Exercise >> The answer is every line in the data below that contains the word "Switch".

Data provided >>

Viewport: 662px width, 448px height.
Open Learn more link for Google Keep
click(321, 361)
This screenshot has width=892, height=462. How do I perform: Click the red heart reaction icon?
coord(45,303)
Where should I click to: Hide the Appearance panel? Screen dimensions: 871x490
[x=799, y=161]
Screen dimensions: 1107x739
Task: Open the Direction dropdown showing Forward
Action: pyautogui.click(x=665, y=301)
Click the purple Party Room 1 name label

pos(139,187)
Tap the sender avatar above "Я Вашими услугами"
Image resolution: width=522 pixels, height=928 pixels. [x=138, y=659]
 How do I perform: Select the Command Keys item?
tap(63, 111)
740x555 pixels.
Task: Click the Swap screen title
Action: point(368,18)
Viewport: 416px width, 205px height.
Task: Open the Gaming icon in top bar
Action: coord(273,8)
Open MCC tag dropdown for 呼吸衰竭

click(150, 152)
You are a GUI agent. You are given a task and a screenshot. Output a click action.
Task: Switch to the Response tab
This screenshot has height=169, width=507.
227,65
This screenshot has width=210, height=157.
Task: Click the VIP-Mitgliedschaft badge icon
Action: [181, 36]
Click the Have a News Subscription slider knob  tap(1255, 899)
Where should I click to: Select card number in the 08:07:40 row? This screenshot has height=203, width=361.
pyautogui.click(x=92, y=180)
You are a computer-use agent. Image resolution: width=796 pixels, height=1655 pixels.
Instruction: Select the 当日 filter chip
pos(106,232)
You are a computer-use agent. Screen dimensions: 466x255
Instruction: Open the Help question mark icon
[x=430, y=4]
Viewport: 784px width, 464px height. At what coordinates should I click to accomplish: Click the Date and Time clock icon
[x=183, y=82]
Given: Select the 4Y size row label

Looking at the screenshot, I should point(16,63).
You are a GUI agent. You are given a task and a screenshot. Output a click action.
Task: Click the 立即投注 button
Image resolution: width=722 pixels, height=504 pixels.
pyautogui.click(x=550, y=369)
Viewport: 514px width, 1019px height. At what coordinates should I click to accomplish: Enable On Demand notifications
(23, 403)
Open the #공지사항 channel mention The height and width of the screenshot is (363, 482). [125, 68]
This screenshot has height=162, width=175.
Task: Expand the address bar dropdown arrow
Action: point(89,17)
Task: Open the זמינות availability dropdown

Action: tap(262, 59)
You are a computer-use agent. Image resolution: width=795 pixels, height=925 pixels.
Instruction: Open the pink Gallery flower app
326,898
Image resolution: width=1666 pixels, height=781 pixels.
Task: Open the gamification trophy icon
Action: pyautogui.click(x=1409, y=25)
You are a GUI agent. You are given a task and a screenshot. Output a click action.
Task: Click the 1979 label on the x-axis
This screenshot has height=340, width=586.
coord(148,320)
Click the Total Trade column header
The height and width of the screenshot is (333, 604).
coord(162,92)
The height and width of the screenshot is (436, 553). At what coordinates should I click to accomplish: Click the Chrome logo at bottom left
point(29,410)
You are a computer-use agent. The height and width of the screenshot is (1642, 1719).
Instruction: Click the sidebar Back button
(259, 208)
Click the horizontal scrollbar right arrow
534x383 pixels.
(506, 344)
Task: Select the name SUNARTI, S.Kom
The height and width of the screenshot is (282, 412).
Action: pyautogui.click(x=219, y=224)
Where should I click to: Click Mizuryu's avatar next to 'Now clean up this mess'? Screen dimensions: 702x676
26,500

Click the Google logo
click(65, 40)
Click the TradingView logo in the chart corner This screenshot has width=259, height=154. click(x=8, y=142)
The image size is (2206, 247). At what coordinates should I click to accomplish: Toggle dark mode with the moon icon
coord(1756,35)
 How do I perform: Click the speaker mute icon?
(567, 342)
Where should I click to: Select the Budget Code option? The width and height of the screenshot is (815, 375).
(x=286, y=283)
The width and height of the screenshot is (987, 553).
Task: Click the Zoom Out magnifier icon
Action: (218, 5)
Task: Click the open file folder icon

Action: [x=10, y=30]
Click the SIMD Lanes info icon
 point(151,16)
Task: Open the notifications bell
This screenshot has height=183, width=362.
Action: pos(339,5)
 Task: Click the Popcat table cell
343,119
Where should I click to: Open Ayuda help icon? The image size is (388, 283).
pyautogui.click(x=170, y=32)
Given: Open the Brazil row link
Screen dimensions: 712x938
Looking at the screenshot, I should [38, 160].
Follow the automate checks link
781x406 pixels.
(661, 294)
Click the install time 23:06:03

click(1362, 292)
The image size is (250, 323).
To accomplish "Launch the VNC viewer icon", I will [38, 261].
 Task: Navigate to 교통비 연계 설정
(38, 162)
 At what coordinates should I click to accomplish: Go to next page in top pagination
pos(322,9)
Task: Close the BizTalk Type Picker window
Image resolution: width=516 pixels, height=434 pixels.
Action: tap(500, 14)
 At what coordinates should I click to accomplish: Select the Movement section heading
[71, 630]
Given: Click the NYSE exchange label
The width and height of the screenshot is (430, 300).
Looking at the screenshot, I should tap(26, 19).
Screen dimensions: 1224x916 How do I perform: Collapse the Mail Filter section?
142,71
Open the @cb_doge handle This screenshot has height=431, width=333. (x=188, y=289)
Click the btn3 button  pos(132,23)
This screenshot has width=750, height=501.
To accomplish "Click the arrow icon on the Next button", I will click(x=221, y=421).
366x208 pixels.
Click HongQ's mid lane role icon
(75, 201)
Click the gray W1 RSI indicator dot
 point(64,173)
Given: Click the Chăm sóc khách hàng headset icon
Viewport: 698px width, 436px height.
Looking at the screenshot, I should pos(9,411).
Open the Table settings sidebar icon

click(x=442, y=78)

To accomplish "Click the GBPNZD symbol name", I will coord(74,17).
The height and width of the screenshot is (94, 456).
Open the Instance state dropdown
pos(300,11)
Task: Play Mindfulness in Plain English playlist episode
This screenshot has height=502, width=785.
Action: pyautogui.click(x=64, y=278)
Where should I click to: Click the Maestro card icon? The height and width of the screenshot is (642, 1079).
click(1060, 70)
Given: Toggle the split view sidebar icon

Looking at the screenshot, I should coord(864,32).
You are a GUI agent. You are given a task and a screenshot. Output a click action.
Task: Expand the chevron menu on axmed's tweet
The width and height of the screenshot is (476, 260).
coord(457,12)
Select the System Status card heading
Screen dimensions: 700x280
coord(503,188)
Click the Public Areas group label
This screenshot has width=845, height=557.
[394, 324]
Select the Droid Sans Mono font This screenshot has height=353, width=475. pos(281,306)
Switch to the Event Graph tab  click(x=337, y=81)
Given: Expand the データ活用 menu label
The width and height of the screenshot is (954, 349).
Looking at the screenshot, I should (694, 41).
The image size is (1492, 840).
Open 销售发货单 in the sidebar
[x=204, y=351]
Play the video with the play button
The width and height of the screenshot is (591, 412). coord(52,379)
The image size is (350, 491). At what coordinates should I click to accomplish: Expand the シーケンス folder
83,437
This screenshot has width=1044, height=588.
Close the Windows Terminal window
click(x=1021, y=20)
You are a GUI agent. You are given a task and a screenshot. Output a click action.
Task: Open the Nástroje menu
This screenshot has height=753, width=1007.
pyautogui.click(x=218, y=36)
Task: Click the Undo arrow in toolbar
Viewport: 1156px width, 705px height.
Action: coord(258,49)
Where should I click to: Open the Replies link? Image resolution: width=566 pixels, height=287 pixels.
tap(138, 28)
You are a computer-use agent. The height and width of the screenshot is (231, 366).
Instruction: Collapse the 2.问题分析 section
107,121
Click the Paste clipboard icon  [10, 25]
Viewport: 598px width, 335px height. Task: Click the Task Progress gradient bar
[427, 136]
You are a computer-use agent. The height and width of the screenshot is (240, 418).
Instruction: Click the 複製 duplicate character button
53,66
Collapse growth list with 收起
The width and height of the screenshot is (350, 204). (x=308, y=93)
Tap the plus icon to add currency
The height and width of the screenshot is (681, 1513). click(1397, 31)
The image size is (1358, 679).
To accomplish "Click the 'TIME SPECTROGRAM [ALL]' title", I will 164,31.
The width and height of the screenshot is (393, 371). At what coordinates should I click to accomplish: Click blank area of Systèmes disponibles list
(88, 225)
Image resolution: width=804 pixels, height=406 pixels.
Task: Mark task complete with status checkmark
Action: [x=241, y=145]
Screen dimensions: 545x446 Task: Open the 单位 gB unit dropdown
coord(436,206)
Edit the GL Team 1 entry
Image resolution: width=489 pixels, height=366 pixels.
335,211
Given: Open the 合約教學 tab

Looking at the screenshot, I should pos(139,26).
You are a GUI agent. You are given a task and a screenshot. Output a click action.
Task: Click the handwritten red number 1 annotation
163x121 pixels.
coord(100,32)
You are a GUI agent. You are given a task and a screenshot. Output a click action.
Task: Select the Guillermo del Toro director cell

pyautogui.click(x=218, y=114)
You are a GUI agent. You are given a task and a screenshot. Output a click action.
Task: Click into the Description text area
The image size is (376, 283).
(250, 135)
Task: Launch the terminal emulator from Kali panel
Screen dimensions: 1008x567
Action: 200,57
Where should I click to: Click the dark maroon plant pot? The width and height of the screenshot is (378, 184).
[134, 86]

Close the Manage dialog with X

Task solution >>
Task: Switch to the Response tab
Switch to the Event Graph tab  click(x=337, y=81)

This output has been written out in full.